Le Parisien : Qu’attendez-vous du volontariat ?
Alain Richard : L’essentiel des moyens de la défense sera constitué, à l’avenir, par les engagés, lesquels feront, au minimum, trois ans et souvent entre huit et quinze ans. Beaucoup de ceux-là deviendront des militaires de carrière. Les volontariats à proprement parler, dont la durée sera calquée sur celle des emplois-jeunes (de un à cinq ans), seront composés, eux, de deux groupes : 16 000 postes dans la gendarmerie, 11 000 répartis dans les armées. Il s’agira d’emplois de service et de techniciens de la base, qui bénéficieront du statut militaire.

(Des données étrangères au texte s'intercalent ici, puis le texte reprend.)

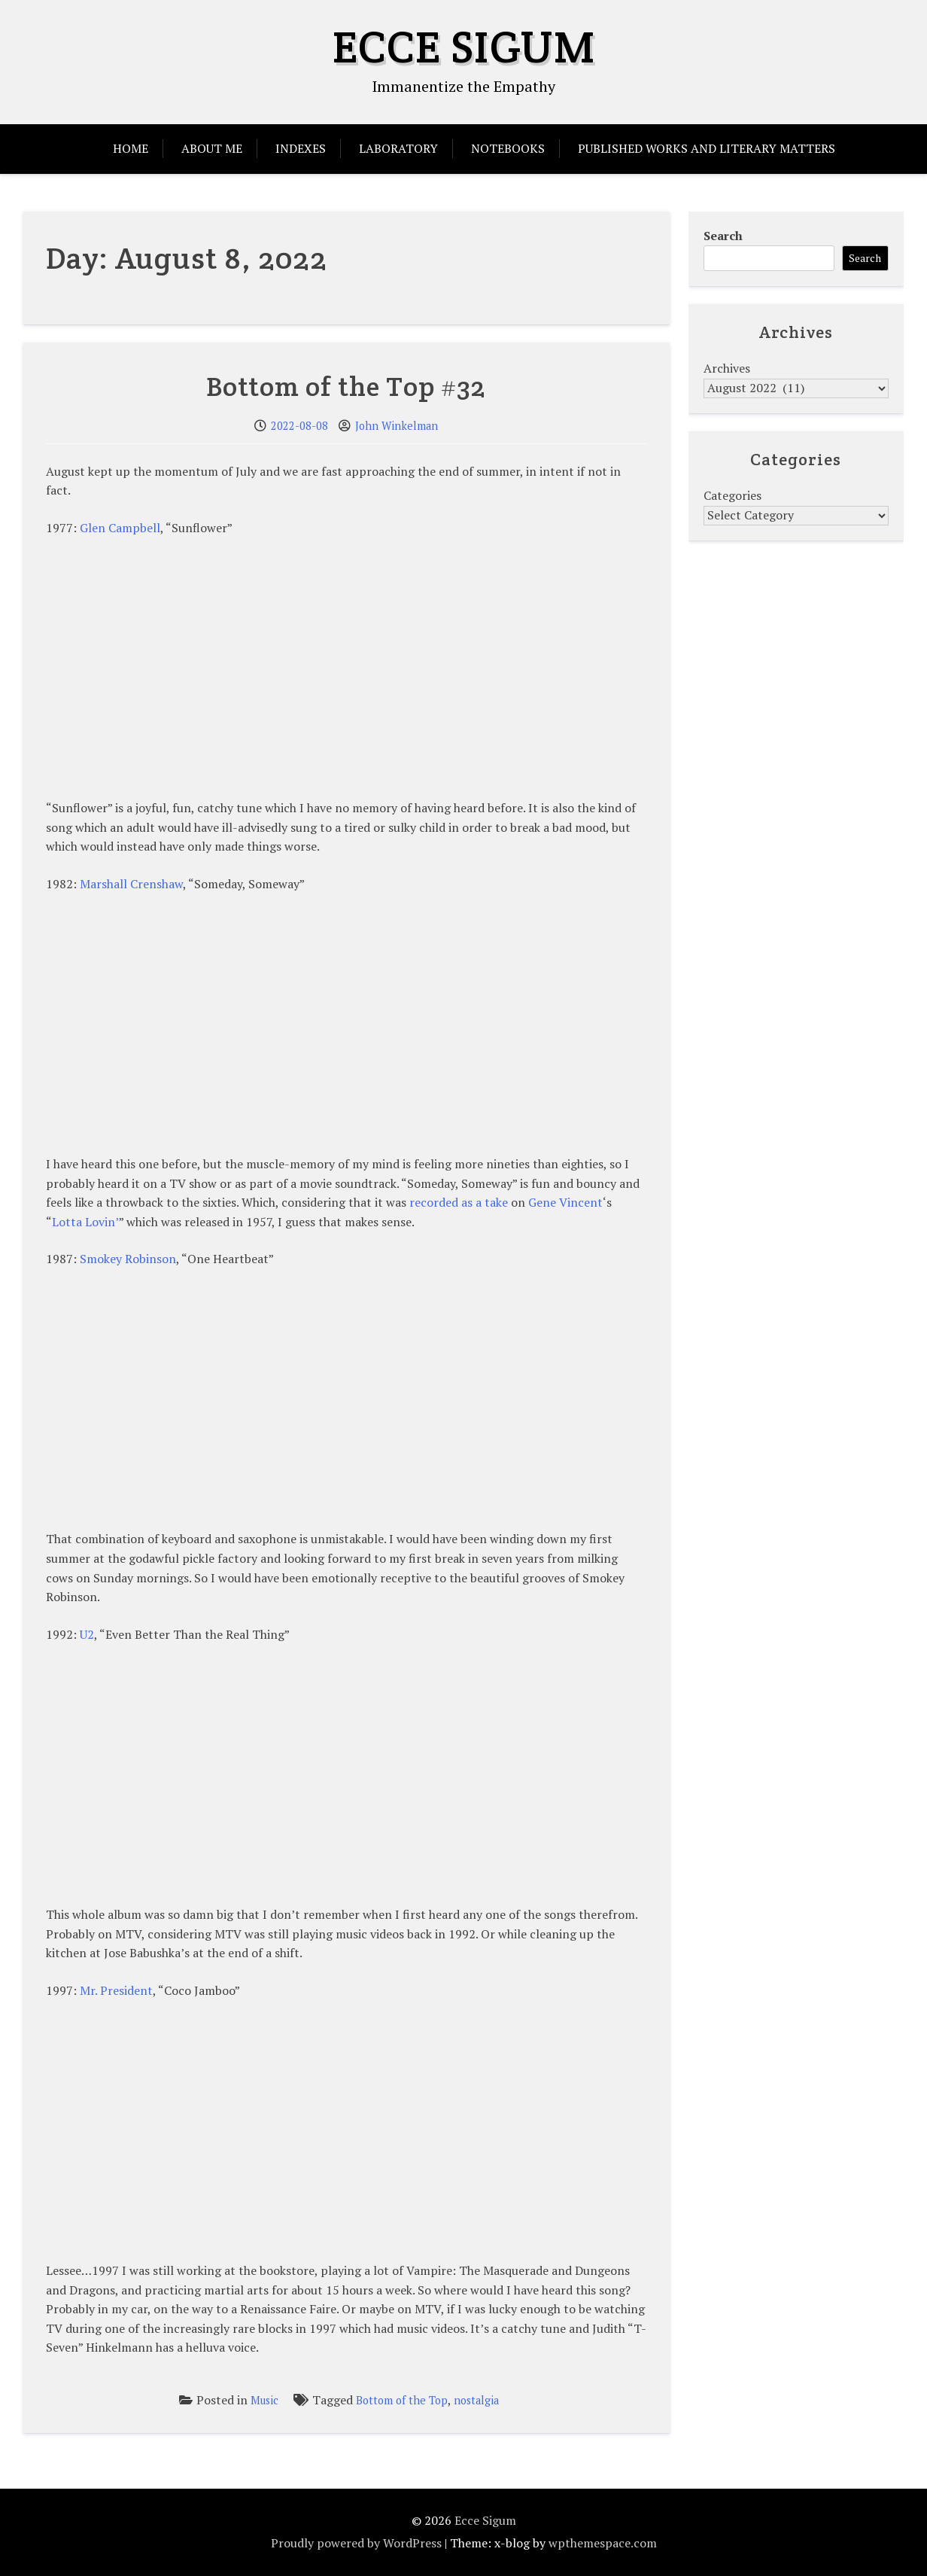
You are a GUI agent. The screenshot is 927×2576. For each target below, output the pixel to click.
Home (130, 148)
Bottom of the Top (402, 2400)
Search (723, 235)
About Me (211, 148)
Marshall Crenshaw (131, 883)
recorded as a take (458, 1202)
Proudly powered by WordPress (356, 2543)
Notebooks (508, 148)
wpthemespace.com (603, 2543)
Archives (727, 368)
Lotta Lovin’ (85, 1221)
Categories (732, 495)
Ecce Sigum (464, 46)
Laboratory (398, 148)
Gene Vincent (565, 1202)
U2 (87, 1634)
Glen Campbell (120, 527)
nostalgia (476, 2400)
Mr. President (116, 1990)
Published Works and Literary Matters (706, 148)
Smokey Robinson (128, 1258)
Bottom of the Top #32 (346, 386)
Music (264, 2400)
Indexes (300, 148)
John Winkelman (396, 426)
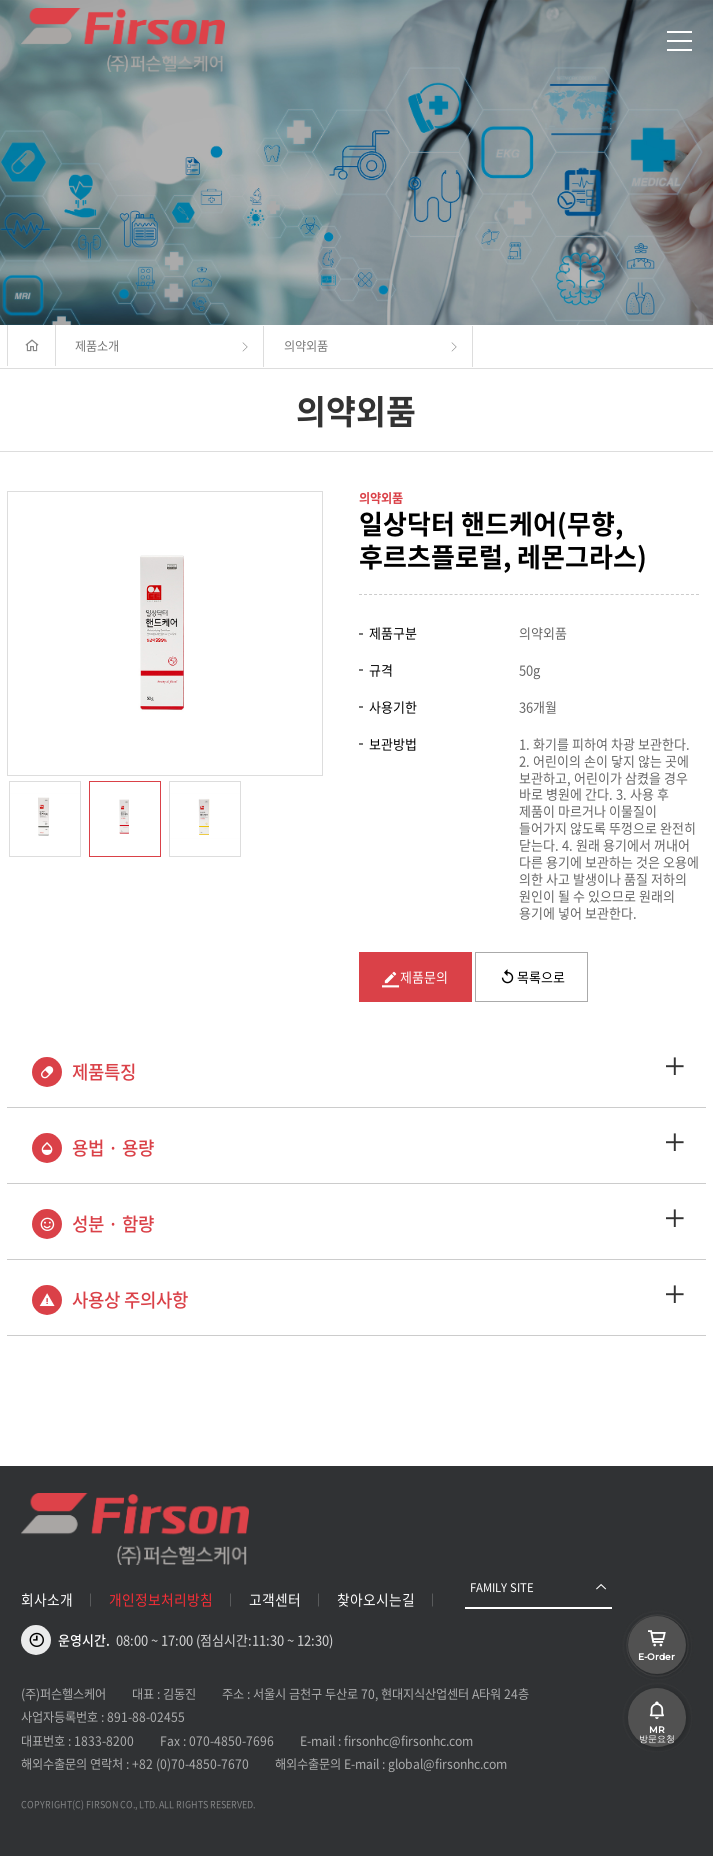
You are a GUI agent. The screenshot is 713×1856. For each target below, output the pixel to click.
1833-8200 (104, 1741)
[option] (165, 633)
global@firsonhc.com (447, 1764)
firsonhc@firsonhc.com (408, 1741)
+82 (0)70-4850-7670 (190, 1764)
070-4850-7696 (231, 1741)
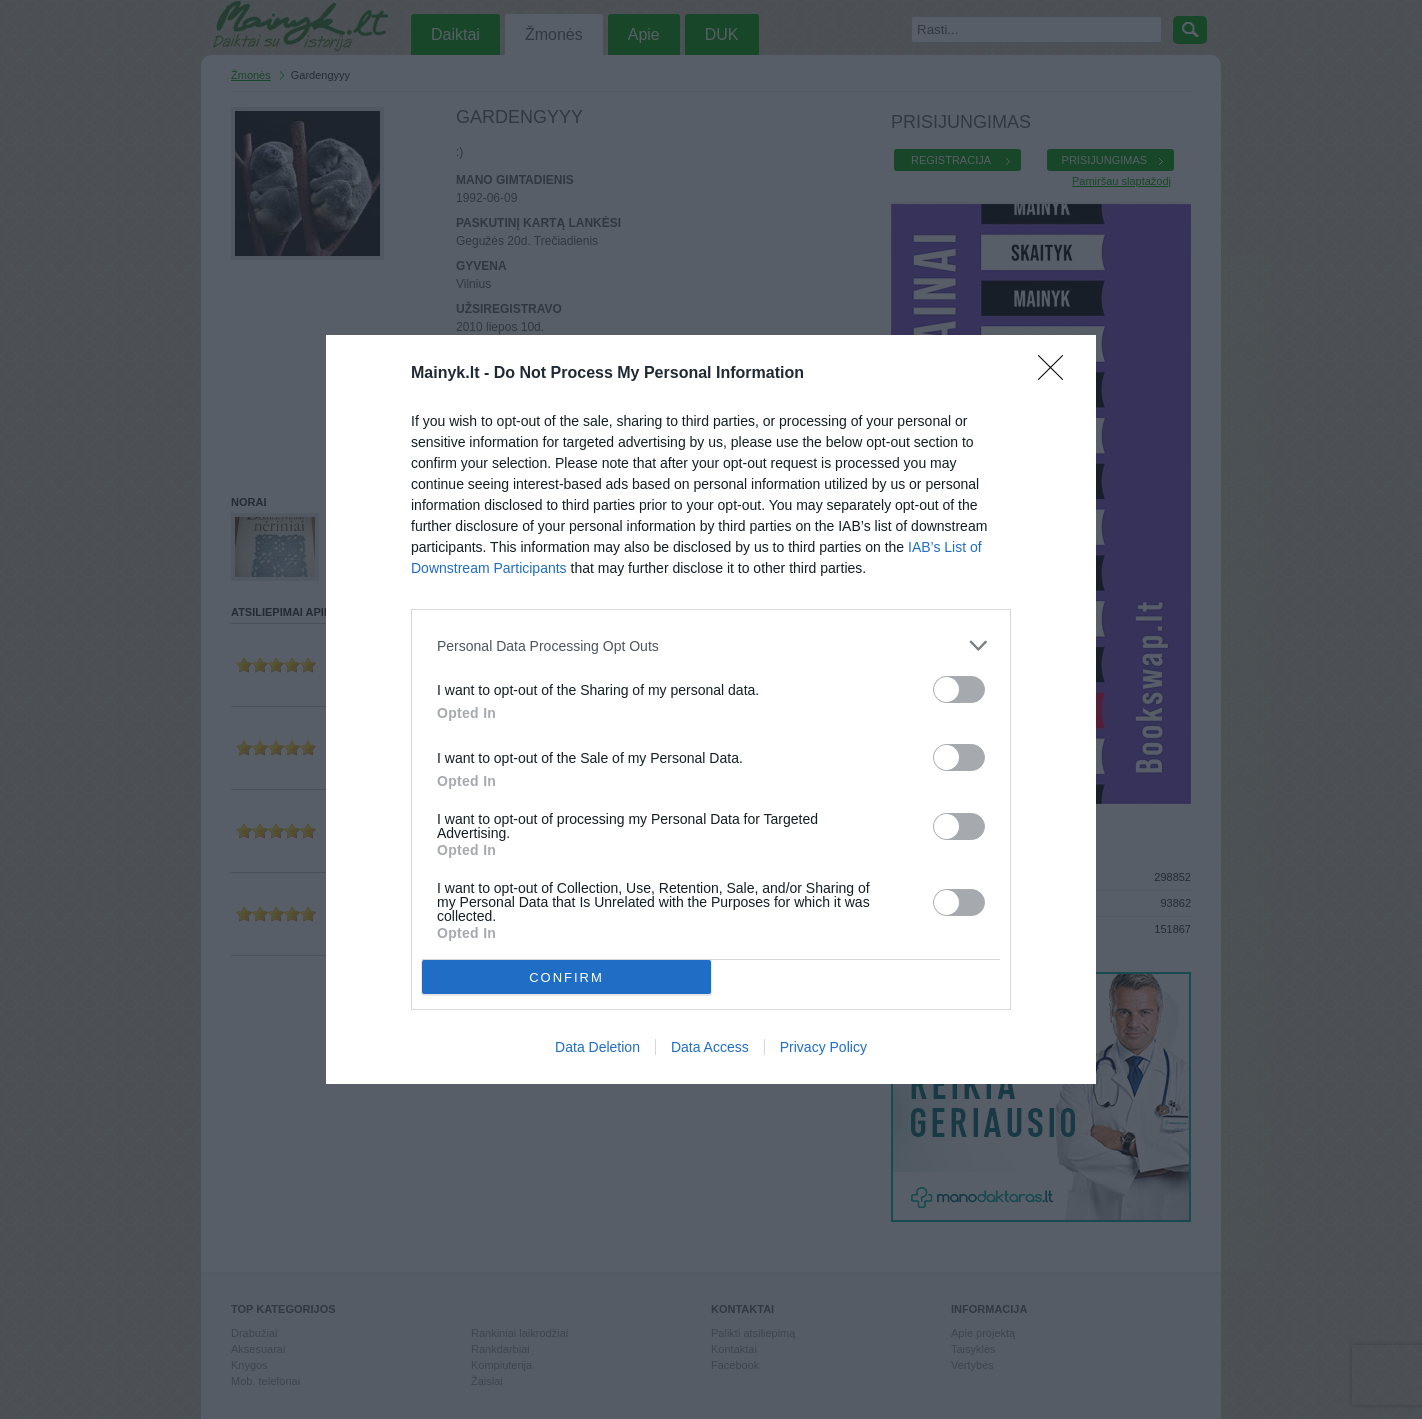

Le Parisien : À quoi servira la réserve ?
Alain Richard : Jusqu’à présent, après la conscription, on restait réserviste une trentaine d’année, mais très peu de réservistes avaient une activité quelconque. Là, on va passer à une réserve beaucoup plus compacte (100 000 personnes), mais qui sera active, et nécessaire à beaucoup des missions de l’armée. Un projet de loi en ce sens sera déposé dans quatre ou cinq mois.
Le Parisien : Pour vous, qu’y a-t-il eu de plus surprenant dans la mise en œuvre de cette réforme ?
Alain Richard : Au départ, quand Jacques Chirac a annoncé sa volonté de professionnaliser l’armée, il y a eu un choc pour tous…
Le Parisien : Y compris pour vous ?
Alain Richard : Pour moi aussi. Beaucoup de gens, dont j’étais, ont été heurtés par le fait qu’on abandonnait la conscription. C’était un choix historique. Mais, un an et demi après, s’il reste des problèmes compliqués pour l’application de cette réforme, celle-ci est acceptée par tous.